Assigned task
Which lines of the material contain the word "click"? Show each one.

Material for this exercise
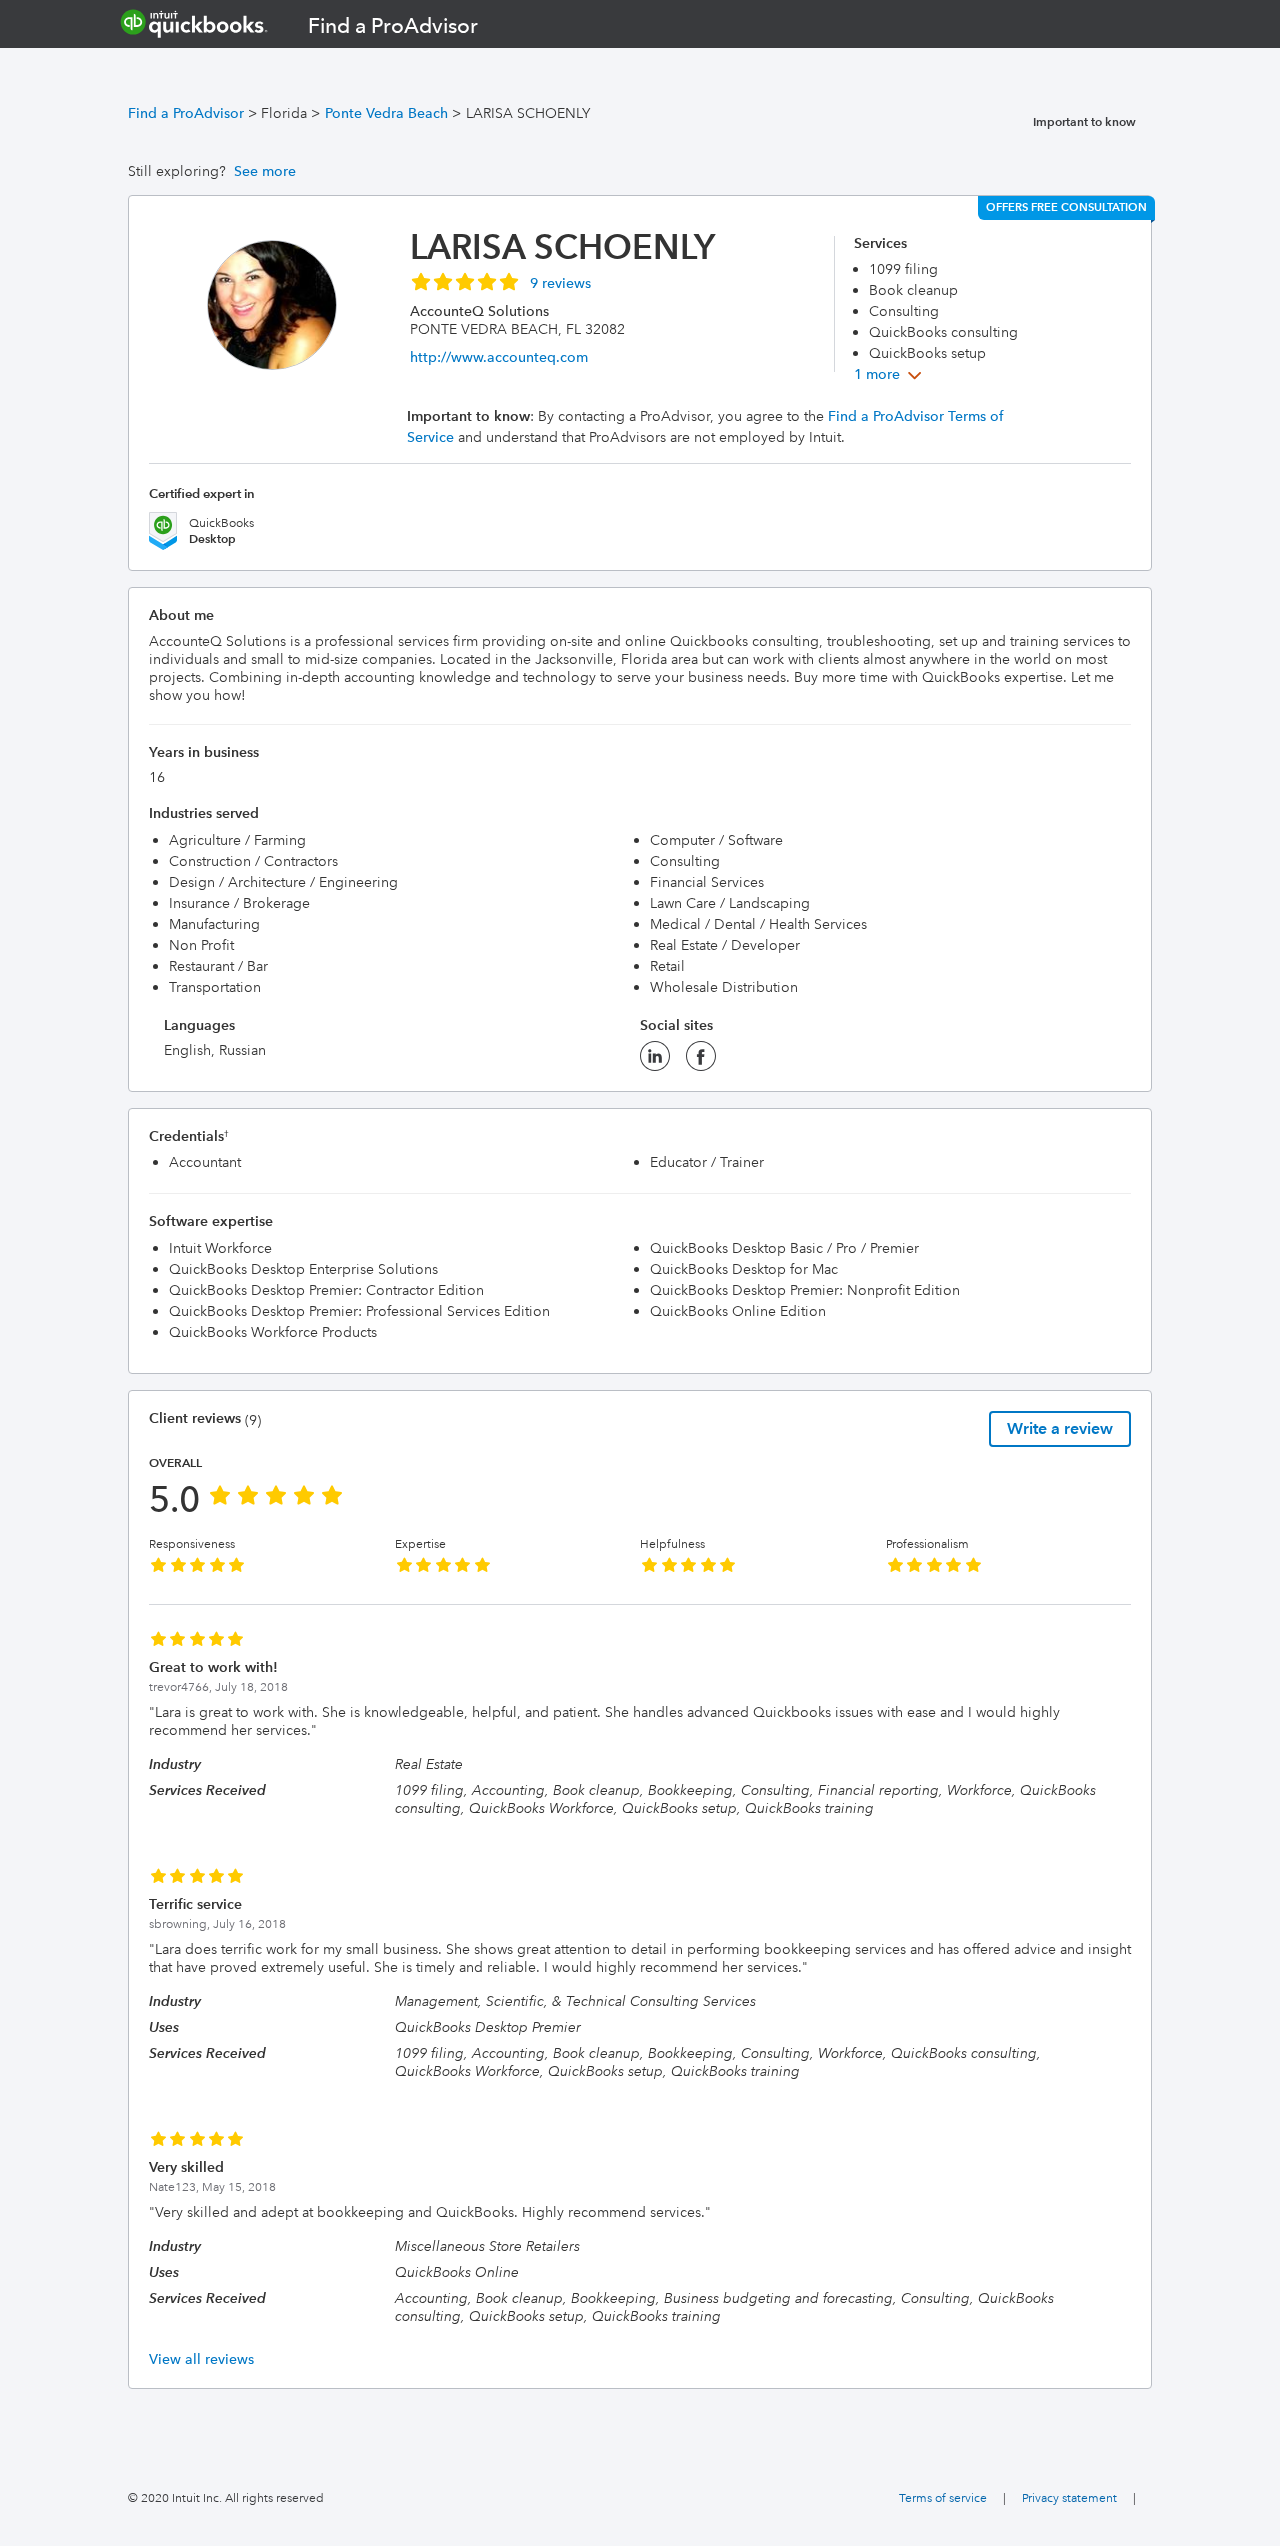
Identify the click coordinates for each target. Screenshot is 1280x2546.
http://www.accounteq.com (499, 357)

...

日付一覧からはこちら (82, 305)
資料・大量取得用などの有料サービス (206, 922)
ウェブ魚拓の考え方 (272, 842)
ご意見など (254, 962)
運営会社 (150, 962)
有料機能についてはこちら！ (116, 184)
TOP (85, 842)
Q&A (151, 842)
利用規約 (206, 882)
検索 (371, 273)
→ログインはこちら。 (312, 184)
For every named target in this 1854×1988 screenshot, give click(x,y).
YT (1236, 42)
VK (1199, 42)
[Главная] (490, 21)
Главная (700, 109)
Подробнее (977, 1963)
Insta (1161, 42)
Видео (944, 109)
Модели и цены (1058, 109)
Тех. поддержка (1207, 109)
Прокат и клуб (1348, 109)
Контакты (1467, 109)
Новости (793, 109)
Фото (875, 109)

Answer to the problem
Identify the click coordinates for each target. Screenshot is 1280x2546.
For every named target in this 1854×1988 screenshot, give click(x,y).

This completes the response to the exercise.